Description of the task — In the material below, how many lines include the string "computer"? Answer with the number and nothing else.

Task data —
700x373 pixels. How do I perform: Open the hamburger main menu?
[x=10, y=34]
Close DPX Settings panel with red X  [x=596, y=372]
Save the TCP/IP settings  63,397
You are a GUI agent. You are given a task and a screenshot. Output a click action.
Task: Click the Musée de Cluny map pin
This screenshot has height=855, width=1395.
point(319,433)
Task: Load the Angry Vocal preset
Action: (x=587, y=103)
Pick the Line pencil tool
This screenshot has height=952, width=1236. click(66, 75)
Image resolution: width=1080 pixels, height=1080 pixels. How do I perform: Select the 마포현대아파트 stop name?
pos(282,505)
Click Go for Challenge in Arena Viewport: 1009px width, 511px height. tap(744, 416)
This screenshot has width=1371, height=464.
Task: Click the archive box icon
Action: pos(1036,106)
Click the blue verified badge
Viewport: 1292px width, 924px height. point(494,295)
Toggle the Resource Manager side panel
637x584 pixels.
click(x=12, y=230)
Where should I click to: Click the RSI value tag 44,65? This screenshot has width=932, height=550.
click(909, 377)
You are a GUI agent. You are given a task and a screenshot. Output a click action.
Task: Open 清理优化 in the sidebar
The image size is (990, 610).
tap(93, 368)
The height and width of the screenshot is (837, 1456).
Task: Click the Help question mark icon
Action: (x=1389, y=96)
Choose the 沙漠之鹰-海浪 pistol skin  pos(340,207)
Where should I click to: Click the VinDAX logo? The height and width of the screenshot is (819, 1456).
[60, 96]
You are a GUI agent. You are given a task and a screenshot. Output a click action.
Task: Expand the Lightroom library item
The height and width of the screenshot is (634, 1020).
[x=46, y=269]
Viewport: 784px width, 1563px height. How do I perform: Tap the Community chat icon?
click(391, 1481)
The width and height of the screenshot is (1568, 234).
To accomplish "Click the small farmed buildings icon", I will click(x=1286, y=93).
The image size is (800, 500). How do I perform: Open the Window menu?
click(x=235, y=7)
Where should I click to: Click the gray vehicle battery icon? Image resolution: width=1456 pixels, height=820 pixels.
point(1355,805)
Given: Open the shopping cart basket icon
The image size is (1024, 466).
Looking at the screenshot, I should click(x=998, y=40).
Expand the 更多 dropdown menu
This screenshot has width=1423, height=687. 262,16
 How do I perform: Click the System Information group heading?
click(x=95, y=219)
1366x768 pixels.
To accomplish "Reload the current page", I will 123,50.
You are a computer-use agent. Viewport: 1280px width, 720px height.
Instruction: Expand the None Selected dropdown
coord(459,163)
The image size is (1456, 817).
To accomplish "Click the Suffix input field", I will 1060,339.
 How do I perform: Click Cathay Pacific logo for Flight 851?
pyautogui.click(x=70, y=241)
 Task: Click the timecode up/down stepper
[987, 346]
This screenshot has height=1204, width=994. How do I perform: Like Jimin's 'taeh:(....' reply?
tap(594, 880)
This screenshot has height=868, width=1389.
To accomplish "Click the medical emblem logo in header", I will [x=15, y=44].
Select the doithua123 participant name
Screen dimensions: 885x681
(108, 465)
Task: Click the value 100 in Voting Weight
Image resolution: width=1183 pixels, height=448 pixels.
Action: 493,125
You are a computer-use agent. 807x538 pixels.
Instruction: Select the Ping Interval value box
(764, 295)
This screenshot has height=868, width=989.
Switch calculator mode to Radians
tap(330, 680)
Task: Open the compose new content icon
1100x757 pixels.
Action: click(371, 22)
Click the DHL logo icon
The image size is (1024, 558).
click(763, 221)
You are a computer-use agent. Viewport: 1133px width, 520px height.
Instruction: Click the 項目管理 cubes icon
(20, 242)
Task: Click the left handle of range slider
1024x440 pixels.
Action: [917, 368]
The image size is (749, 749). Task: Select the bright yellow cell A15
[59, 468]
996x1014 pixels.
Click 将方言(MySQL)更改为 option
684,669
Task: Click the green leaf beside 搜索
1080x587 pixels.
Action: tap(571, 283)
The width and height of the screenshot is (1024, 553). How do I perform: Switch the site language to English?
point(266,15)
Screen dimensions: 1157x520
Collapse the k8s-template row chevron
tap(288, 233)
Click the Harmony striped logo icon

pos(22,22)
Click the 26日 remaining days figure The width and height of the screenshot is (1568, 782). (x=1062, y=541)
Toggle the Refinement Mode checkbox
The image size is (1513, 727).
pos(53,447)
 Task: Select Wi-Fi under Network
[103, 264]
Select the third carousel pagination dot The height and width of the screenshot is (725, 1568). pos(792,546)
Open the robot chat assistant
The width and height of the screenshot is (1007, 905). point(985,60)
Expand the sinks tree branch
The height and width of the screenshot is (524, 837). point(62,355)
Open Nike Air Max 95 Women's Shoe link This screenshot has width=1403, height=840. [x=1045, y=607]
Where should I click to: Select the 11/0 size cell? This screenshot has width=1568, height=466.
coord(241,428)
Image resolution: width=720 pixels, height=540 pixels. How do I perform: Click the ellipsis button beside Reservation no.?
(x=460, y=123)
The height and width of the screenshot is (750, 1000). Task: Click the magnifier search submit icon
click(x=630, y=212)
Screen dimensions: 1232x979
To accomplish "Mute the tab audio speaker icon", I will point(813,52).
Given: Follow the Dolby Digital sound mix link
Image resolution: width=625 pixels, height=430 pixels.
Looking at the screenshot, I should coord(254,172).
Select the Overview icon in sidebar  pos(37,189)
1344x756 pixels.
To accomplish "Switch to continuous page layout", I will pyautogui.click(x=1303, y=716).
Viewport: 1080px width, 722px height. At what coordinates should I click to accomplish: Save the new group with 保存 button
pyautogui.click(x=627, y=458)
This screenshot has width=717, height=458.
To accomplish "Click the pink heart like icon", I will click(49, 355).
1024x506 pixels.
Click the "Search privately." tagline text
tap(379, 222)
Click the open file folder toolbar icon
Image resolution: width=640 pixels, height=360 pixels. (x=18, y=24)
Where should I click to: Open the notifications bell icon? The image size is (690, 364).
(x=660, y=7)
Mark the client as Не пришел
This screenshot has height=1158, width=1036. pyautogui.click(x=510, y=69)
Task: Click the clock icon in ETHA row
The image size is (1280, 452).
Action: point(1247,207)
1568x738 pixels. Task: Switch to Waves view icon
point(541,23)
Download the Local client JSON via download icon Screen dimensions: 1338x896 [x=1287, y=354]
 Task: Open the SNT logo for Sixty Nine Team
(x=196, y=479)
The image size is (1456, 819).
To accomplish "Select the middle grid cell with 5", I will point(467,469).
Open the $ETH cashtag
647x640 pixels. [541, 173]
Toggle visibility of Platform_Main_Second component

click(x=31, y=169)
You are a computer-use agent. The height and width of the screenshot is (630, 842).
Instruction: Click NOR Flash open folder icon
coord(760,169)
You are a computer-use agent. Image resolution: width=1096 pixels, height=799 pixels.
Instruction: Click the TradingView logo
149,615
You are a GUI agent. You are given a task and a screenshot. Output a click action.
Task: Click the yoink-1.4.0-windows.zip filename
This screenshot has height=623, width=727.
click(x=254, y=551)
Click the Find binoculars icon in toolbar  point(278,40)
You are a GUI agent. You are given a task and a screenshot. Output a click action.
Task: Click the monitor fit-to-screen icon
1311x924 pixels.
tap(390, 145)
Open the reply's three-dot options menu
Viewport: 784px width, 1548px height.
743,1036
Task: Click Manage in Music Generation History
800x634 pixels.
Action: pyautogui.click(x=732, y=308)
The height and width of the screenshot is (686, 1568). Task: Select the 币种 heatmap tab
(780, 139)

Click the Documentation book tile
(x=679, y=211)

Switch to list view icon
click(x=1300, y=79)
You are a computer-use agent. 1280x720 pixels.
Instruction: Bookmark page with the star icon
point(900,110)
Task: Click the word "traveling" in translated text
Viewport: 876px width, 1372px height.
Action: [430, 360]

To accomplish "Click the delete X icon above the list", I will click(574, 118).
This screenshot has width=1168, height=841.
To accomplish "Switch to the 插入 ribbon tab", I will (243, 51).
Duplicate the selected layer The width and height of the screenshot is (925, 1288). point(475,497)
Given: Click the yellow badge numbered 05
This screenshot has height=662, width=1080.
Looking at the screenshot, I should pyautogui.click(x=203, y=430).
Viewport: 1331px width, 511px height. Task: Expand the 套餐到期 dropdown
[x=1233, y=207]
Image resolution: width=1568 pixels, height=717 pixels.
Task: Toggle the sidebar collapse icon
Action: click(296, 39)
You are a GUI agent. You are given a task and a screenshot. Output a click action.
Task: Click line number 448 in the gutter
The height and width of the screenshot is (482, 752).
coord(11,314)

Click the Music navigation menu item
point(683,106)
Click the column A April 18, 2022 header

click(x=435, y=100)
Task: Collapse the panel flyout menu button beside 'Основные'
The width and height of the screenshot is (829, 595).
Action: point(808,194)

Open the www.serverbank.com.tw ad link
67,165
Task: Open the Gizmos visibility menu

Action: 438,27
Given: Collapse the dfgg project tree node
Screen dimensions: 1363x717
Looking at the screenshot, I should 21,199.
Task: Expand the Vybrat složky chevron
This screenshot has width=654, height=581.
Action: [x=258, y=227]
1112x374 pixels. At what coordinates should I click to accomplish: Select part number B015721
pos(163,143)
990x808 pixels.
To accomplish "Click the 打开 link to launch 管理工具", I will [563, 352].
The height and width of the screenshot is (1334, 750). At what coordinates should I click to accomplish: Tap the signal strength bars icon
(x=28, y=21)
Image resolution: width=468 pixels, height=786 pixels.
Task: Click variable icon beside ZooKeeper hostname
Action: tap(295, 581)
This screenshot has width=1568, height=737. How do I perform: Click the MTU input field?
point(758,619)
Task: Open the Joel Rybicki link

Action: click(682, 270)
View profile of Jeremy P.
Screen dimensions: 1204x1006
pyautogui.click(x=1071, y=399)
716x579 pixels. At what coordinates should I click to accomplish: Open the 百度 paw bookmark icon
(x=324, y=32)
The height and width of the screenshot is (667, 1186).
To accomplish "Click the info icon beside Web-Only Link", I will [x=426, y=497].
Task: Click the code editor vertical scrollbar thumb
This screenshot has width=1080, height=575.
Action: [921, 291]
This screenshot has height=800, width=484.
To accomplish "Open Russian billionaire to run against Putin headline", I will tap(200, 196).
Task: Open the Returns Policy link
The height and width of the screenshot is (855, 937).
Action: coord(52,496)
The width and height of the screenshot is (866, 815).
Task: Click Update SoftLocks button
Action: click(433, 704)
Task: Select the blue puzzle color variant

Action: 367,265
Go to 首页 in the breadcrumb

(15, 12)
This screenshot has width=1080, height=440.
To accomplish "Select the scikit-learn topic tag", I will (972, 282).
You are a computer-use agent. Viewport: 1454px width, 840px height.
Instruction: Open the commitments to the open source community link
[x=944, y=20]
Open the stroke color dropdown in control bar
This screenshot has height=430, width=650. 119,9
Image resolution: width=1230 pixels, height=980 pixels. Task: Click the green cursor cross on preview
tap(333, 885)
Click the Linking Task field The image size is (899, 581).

Answer below — 7